徳川吉通(1689~1713)と言っても、歴史に詳しい人でない限り、あまり知られていないだろう。彼は、尾張藩第4代藩主だ。11歳で藩主になり、24歳で亡くなっている。だが、彼は、武術、儒学、神道に通じ、名君の評判が高かった。

それゆえ、当時の将軍、徳川家宣が、病の床にあった時、子どもの家継が幼いため、後継として吉通を推薦したぐらいだ。この話は、結局、新井白石の強硬な反対にあって、実現はしなかった。ただ、吉通の母親は、贅沢三昧して、更に藩政に口を出すため、これを無くすため、吉通は残念なことに暗殺されたらしい。

さて、そのことと関連があるかどうか分らないけれど、吉通の善政を伝えている話がある。彼が藩を継いだ時、藩の財政は厳しかった。それゆえ、財政改革と称して、家老たちは、足軽の老齢で歳の行った者や傷病者二百人余りを、現代の言葉で言えば、解雇した。

これに対して、吉通は、「若い時から、労力を惜しまず、我が藩に貢献したのに、藩の都合で、放逐するのは非常に可哀想なことである。彼ら二百人あまりには、それぞれ家族があり、それらを含めれば、何百人という人々が路頭に迷うではないか。それは、あまりにもむごすぎないか」と家臣たちを責めた。

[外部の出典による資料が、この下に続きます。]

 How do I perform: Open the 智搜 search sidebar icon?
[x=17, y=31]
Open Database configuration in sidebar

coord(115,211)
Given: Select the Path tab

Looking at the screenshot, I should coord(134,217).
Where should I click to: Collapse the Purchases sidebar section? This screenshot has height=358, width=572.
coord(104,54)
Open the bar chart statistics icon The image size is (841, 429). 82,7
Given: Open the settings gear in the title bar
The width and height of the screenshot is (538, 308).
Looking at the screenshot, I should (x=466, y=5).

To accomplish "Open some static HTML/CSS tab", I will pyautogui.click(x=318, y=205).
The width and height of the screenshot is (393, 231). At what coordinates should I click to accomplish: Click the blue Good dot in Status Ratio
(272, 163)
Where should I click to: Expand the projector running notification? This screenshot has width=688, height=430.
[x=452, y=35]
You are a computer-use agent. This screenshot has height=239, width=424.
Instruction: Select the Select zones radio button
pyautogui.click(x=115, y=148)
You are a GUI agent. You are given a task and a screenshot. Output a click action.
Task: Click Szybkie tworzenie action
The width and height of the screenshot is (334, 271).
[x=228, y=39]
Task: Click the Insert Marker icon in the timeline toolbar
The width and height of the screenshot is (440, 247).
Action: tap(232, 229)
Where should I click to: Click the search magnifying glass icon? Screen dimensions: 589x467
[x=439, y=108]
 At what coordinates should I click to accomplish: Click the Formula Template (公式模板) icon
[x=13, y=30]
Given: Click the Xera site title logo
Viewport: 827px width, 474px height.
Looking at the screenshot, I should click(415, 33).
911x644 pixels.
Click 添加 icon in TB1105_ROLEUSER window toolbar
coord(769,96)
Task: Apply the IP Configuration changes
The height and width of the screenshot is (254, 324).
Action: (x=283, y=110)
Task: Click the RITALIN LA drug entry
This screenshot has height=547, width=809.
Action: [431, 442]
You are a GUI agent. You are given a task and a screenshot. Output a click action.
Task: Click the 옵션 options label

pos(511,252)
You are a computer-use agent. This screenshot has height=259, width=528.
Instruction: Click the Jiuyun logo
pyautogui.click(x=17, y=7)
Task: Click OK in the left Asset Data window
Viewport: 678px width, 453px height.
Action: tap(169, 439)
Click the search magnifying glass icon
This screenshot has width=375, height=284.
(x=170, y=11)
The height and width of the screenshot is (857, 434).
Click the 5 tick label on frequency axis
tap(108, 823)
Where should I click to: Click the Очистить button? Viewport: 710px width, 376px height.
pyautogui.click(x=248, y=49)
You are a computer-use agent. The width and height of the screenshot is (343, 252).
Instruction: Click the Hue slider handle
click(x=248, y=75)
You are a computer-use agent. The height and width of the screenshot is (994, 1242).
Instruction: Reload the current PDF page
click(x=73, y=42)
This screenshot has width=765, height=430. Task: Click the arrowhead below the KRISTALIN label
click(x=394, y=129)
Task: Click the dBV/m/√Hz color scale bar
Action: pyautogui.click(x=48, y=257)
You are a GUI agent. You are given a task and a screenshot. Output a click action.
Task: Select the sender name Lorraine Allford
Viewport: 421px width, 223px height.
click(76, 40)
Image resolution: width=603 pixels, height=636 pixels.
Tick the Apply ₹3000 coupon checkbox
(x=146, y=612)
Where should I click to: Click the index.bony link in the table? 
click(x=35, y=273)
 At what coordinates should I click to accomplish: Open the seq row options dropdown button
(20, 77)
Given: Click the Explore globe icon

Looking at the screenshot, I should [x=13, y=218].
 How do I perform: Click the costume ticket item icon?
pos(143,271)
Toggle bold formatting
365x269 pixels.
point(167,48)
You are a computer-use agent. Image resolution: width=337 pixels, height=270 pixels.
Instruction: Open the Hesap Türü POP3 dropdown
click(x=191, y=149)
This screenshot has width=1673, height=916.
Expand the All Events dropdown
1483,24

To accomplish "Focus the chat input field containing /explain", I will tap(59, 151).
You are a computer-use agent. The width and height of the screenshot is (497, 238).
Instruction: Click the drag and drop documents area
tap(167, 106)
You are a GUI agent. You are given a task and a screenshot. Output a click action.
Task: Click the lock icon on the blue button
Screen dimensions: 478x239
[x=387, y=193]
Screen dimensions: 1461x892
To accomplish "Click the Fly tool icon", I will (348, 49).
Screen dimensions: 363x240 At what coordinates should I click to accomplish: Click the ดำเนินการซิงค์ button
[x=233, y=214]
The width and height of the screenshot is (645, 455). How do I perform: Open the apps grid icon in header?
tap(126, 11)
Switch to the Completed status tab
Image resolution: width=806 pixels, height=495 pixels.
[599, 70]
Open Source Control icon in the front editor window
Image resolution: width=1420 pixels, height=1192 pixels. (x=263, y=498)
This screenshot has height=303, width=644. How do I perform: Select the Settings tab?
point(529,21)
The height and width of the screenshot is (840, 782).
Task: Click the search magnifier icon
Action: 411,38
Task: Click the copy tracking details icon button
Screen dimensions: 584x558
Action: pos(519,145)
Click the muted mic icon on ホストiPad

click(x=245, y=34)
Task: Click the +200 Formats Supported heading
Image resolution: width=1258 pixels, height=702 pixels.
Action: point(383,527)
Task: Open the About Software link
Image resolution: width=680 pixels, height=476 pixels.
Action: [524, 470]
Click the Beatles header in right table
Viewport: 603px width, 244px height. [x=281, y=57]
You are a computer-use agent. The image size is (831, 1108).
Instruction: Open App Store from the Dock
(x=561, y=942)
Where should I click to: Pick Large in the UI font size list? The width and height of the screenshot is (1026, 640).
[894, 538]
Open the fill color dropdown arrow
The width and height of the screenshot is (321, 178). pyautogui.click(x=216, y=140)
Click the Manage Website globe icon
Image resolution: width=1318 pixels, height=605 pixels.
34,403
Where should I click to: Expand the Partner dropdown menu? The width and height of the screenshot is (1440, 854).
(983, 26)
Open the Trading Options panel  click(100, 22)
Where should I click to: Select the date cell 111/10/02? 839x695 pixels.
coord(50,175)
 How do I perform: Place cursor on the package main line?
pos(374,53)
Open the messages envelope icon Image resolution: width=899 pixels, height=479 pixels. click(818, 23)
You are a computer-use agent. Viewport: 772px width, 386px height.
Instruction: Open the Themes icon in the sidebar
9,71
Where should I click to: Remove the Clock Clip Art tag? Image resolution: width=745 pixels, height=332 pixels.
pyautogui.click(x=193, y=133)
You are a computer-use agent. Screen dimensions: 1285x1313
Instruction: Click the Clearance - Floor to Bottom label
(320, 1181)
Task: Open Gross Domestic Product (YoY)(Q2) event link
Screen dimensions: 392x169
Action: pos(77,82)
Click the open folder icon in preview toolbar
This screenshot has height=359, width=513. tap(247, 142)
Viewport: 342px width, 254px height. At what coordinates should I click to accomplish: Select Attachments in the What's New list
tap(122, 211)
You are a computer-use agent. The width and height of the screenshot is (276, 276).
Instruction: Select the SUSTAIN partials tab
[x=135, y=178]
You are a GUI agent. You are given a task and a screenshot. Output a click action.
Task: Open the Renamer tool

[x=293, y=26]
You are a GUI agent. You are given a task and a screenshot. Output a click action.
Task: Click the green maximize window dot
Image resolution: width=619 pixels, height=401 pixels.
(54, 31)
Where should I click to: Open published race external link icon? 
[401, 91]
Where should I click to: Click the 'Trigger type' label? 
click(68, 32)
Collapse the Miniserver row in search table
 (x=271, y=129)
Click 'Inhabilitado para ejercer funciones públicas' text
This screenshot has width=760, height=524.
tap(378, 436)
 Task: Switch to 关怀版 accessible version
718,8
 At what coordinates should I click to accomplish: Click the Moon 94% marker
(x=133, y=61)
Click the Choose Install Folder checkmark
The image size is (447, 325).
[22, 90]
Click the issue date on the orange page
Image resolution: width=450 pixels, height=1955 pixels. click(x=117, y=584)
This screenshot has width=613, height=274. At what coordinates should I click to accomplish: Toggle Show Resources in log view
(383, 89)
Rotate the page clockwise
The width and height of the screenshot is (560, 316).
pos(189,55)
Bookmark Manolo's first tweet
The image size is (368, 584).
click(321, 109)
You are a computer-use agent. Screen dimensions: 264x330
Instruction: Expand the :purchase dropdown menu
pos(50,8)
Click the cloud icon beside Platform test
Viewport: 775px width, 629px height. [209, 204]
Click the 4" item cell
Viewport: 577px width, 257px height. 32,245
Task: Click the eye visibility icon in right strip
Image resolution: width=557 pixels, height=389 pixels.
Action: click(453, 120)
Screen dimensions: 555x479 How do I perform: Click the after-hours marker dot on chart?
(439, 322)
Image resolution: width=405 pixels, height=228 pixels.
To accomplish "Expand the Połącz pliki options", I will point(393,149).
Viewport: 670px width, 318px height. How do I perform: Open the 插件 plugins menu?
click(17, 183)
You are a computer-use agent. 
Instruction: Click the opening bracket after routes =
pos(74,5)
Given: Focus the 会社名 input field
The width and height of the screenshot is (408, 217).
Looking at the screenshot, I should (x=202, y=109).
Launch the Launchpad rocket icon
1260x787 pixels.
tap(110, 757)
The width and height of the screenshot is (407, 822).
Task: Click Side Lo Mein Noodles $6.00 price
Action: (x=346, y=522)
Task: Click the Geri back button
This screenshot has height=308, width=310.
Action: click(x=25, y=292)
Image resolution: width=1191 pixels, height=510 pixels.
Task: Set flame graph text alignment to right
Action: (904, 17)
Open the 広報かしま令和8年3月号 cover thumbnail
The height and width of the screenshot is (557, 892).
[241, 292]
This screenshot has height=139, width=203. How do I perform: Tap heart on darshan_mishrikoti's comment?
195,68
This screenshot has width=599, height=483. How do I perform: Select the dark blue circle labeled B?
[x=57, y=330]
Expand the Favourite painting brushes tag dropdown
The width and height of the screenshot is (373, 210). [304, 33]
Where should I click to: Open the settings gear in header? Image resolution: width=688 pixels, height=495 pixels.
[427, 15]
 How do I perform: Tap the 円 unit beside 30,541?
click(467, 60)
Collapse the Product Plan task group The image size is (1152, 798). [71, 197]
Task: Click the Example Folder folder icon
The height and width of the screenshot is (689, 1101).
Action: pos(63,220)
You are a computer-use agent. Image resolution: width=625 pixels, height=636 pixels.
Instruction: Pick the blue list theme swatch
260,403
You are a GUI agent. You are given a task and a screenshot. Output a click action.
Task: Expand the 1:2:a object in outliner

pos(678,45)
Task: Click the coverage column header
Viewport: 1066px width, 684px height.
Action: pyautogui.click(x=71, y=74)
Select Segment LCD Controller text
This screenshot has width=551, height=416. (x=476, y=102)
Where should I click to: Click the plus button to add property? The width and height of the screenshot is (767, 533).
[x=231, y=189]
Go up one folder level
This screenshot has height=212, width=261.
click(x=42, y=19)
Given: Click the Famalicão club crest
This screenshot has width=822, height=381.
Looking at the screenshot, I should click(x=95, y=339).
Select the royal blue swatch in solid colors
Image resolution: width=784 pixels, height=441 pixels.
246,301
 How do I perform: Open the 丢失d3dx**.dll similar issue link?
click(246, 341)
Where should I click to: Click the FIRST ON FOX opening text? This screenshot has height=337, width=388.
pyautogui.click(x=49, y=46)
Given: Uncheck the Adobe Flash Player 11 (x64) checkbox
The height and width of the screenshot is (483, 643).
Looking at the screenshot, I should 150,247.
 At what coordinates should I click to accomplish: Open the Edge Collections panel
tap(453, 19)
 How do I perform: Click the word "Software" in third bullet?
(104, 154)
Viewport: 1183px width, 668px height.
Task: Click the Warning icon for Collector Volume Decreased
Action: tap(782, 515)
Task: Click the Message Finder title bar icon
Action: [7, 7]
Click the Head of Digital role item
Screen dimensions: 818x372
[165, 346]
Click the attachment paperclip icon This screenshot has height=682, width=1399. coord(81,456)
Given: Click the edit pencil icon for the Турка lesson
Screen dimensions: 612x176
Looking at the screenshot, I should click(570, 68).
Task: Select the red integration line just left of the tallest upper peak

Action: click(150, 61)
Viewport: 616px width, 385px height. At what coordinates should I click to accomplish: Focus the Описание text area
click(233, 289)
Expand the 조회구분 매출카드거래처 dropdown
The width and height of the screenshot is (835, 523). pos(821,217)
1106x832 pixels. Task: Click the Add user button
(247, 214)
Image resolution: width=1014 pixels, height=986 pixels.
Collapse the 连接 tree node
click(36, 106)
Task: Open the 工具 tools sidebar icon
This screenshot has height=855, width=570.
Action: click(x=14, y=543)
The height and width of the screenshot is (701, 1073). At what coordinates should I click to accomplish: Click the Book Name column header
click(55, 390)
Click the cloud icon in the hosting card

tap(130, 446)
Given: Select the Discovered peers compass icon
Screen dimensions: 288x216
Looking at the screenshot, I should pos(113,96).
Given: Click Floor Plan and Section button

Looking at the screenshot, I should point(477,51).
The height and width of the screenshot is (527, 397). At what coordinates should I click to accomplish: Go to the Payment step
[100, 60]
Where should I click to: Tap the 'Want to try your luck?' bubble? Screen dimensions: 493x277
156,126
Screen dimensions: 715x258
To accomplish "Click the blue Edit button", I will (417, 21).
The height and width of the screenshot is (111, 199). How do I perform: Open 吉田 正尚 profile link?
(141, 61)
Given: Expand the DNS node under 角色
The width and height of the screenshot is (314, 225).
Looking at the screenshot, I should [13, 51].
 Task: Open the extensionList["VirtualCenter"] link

これに対して、家老たちは、藩主の思し召しに、感涙し、考えを改め、彼ら二百人あまりを呼び戻し、再度使用したという。しかし、藩財政が厳しい中、彼らを再雇用するのに、反対する勢力はあったはず。そのために、藩主を暗殺したとすれば、尾張藩には、家老たちの藩政自体に表に出せない色々な問題があったのかもしれない。あるいは、幕府が関与しているのかもしれない。